Gates said he hadn't donated his fortune because "innovation is not just a check-writing process."
He said real progress required involvement from governments and development of talent and expertise.
Bill Gates, currently the fifth-richest person on the Bloomberg Billionaires Index, told Bloomberg on Thursday why he hadn't donated his vast fortune to fight the climate crisis as fellow billionaires announce splashy contributions toward their own pet causes.
"Well, innovation is not just a check-writing process — the cost is way greater than what anyone could fund," he told the Bloomberg Green reporter Akshat Rathi.
On the latest episode of Bloomberg's "Zero" podcast, Rathi interviewed Gates about climate tech and the Inflation Reduction Act — the law enacted in August that invests $369 billion toward trying to reduce US carbon emissions by 40% over the next eight years.

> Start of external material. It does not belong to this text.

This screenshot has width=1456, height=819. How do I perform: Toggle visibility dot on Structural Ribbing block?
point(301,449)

The billionaire philanthropist founded the organization Breakthrough Energy in 2015 to invest in clean-energy technologies and was instrumental to the legislation's passage behind the scenes, Bloomberg reports. The hands-on approach differs from recent charitable donations of other billionaires, a practice Gates argues is less effective.

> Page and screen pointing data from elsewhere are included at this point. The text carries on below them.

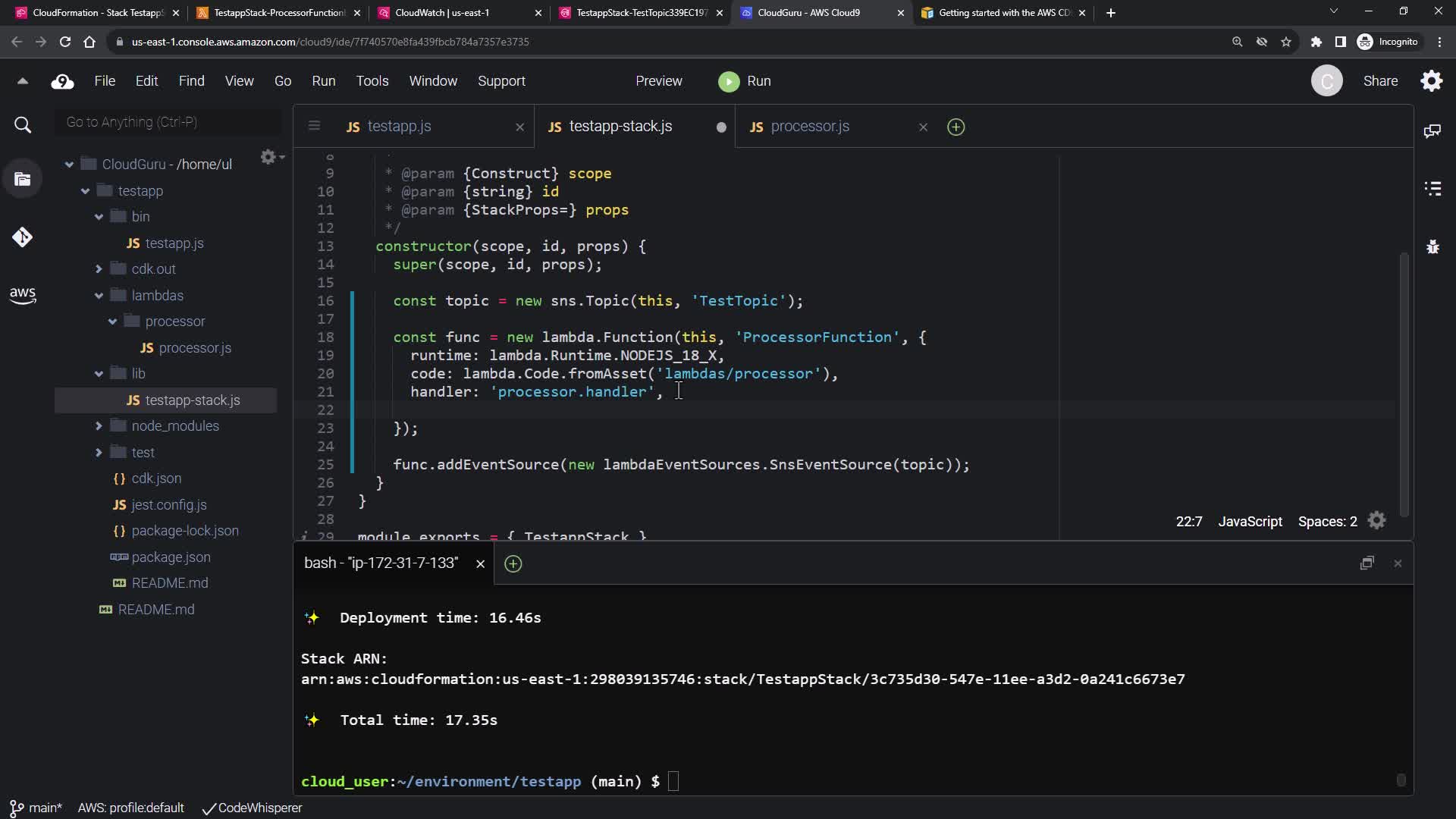
Task: Open Cloud9 preferences gear icon
Action: tap(1431, 81)
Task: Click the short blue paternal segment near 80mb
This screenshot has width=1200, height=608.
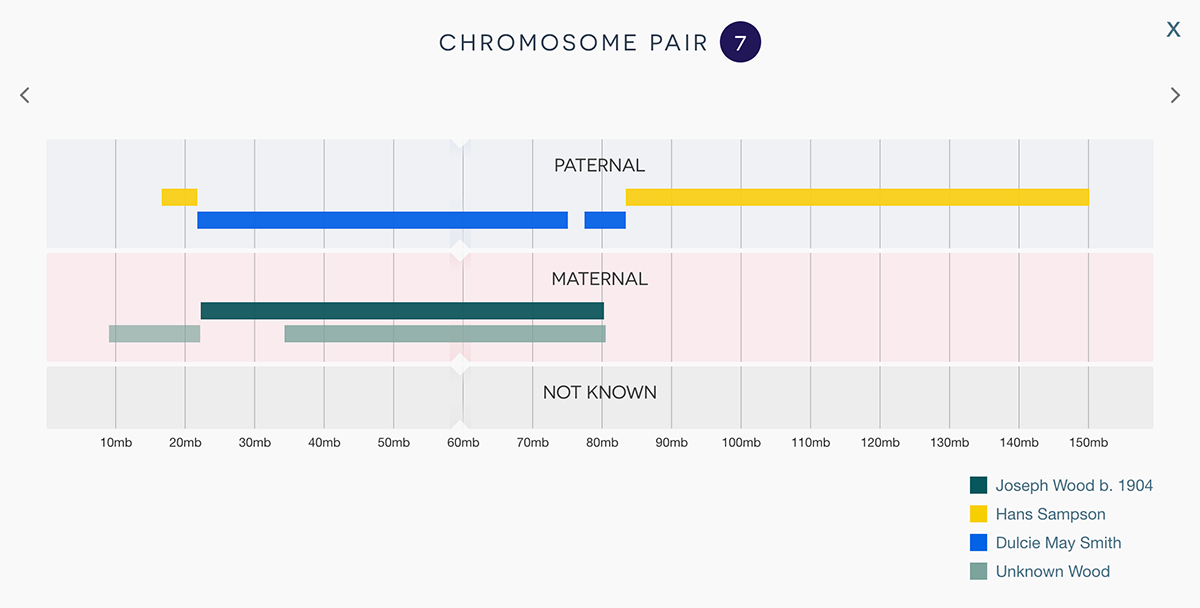Action: pos(605,220)
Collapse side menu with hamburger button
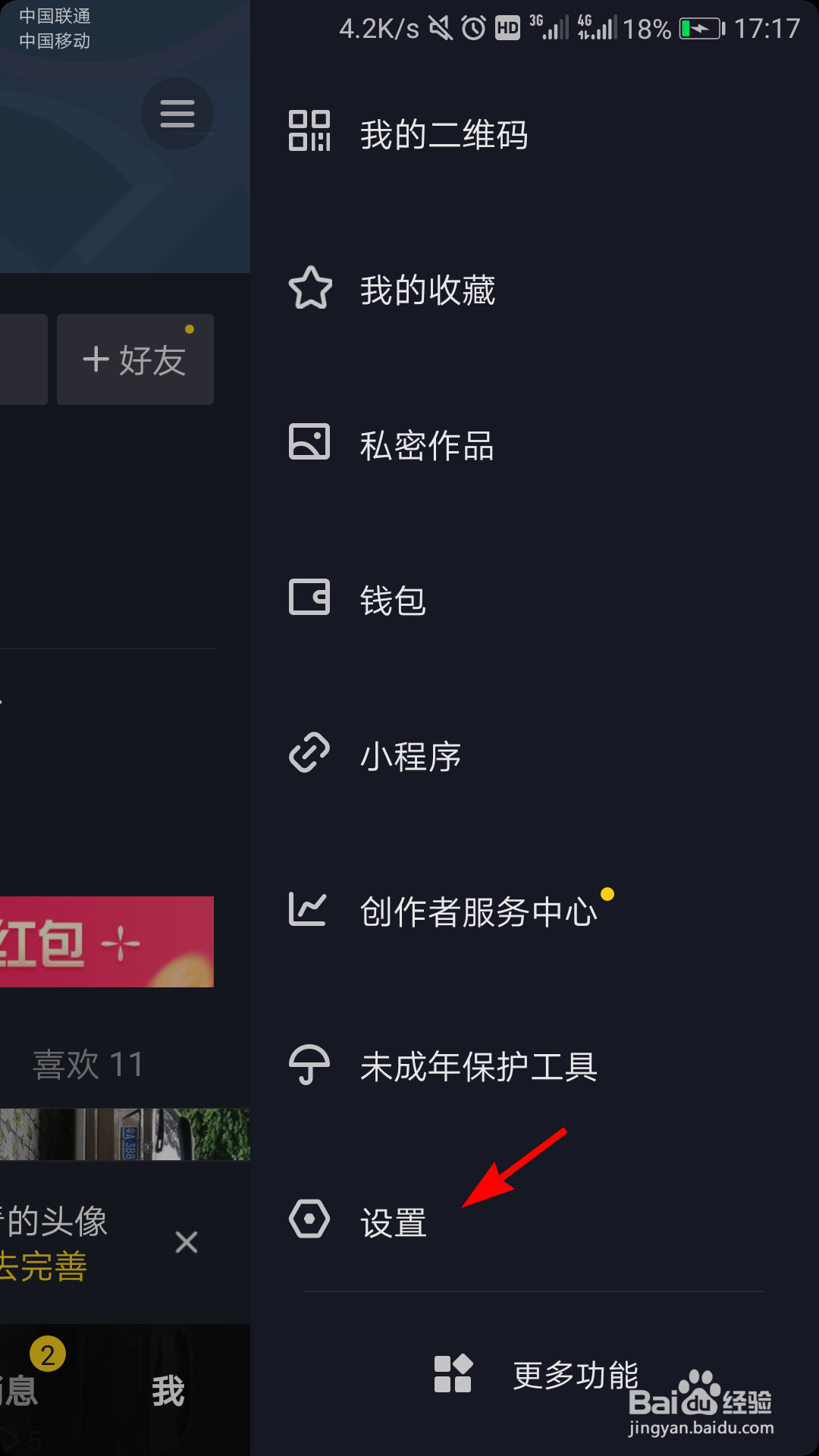 [x=177, y=114]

"You've also said that we need to do everything we can to accelerate innovation," Rathi asked Gates on Thursday's podcast. "What's stopping you from giving away all your money to innovation right now?"
In response, Gates brought up TerraPower, a nuclear-reactor-design company he founded in 2015.

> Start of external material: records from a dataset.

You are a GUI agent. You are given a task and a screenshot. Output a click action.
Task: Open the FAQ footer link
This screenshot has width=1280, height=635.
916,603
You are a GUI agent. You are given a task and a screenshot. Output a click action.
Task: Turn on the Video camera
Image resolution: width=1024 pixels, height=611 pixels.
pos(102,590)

"I put about a billion dollars into that," he said. "But my key value-add was finding the basic idea for much safer, cheaper, low-waste solutions and bringing those brilliant people together on the software-modeling skills."
Gates also pointed to the Inflation Reduction Act as a second example of how climate-tech innovation was "not just purely a financial thing."
"I was personally involved in a lot of what got written into it, and then working with the key senators in the last month to get it to pass — that's far greater than any individual fortune," he said. "And I'm orchestrating a lot of people."
Later in the interview, Gates also argued that actively pursuing cleaner technology had the added benefit of driving positive change without relying on politically unpopular regulations meant to impose costs for polluting.
"Just having a few rich countries, a few rich companies, and a few rich individuals buy their way out so they can say they're not part of the problem, that has nothing to do with solving the problem," he told Bloomberg. "Solving the problem is finding innovators building these innovative companies."